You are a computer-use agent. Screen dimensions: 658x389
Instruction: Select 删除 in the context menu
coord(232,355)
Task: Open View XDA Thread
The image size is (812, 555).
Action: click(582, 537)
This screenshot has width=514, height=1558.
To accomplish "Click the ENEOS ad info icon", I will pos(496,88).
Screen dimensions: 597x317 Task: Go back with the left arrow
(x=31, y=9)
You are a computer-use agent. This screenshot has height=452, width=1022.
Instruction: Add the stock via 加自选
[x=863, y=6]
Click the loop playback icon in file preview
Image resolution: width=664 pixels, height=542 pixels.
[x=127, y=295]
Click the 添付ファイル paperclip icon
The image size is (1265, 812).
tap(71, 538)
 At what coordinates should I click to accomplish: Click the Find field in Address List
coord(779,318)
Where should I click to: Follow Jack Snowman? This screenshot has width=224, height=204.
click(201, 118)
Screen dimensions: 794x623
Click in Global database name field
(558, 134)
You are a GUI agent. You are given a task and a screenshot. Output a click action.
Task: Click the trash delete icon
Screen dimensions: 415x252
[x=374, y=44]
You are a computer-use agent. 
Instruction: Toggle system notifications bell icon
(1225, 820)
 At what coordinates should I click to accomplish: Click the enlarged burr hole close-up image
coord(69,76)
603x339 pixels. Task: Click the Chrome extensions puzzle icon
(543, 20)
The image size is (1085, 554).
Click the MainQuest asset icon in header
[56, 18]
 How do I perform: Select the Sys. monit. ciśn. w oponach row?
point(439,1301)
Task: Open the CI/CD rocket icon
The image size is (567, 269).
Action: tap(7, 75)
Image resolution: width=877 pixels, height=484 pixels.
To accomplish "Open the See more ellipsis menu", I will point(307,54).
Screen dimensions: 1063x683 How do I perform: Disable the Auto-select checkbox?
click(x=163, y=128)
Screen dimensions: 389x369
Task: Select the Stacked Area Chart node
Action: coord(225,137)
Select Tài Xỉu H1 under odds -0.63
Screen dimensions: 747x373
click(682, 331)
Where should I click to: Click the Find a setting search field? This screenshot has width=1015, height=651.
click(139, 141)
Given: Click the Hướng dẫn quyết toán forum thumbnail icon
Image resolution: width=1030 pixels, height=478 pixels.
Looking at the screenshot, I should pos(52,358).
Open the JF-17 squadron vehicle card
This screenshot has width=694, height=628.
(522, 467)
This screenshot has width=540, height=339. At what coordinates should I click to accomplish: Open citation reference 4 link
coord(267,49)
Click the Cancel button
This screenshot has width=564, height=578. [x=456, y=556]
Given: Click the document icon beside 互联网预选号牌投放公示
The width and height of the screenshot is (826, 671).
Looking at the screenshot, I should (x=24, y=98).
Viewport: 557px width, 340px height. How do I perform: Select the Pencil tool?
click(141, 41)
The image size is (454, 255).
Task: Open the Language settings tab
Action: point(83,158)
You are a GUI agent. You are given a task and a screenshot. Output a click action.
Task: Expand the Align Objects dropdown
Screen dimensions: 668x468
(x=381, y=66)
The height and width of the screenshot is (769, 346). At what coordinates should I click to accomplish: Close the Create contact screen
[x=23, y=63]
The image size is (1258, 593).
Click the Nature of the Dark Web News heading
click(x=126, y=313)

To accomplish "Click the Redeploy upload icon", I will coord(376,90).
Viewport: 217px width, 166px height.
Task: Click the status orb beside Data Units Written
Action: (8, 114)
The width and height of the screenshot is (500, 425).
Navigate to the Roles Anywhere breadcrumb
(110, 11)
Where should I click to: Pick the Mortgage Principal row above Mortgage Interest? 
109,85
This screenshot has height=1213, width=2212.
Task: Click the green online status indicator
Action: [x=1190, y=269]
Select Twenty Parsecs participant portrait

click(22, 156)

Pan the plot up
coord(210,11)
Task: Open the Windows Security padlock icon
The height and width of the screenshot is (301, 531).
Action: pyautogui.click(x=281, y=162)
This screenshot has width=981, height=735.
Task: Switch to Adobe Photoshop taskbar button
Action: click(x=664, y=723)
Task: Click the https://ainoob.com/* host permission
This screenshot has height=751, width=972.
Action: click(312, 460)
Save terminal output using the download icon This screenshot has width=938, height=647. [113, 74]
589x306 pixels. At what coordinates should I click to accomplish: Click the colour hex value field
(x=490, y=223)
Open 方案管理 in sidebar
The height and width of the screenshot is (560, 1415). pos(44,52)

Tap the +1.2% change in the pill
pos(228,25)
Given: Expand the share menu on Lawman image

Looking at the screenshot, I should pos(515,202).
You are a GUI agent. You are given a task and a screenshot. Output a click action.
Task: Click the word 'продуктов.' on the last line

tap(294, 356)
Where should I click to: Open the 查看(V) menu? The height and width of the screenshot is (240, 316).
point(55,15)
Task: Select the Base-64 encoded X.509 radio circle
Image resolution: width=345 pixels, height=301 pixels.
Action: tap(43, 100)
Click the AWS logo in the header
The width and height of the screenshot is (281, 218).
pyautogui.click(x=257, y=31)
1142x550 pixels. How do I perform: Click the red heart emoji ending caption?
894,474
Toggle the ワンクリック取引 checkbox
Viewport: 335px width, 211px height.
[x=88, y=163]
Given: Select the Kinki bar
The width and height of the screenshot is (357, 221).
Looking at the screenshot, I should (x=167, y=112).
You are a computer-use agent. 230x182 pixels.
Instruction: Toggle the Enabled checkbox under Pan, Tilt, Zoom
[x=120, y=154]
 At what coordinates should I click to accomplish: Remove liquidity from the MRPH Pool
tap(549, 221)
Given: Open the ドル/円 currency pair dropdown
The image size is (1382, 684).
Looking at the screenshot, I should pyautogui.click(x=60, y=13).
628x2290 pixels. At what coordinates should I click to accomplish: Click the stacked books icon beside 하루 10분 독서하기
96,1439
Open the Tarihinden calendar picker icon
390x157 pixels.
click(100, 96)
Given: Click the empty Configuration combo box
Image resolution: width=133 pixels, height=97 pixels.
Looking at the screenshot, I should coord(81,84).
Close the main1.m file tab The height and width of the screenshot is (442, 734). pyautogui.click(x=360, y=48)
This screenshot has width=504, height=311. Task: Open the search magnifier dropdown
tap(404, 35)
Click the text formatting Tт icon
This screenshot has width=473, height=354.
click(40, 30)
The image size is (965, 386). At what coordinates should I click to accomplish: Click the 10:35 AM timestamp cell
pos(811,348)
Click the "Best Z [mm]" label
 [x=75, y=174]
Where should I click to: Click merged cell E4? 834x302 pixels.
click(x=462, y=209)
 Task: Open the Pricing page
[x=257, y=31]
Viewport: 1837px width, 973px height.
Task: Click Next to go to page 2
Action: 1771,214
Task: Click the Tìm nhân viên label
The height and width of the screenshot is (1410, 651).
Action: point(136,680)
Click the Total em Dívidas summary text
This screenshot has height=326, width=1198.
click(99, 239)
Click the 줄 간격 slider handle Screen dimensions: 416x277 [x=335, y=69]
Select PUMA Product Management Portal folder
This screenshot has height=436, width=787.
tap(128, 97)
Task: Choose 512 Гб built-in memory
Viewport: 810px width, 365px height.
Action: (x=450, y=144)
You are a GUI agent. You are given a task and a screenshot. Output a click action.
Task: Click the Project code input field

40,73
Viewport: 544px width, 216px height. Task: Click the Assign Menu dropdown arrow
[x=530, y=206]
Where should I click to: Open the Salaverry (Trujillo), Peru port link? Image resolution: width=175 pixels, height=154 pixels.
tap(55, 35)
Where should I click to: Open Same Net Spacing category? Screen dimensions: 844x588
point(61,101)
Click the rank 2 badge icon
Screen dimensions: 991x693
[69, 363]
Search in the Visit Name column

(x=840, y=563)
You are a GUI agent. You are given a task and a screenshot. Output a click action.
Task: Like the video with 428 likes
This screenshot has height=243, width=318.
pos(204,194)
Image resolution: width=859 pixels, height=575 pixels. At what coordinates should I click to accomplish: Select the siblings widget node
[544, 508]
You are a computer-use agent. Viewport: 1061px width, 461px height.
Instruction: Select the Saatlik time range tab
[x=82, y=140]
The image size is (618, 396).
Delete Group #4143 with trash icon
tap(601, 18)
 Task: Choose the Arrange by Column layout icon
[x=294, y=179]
————
## INSTRUCTIONS TO FOLLOW:
The expected answer is a copy of each line in the listing above that contains "computer".

## RESULT OF THIS EXERCISE:
You are a computer-use agent. Screen dimensions: 658x389
You are a computer-use agent. This screenshot has height=452, width=1022.
You are a computer-use agent. 
You are a computer-use agent. 230x182 pixels.
You are a computer-use agent. Viewport: 1061px width, 461px height.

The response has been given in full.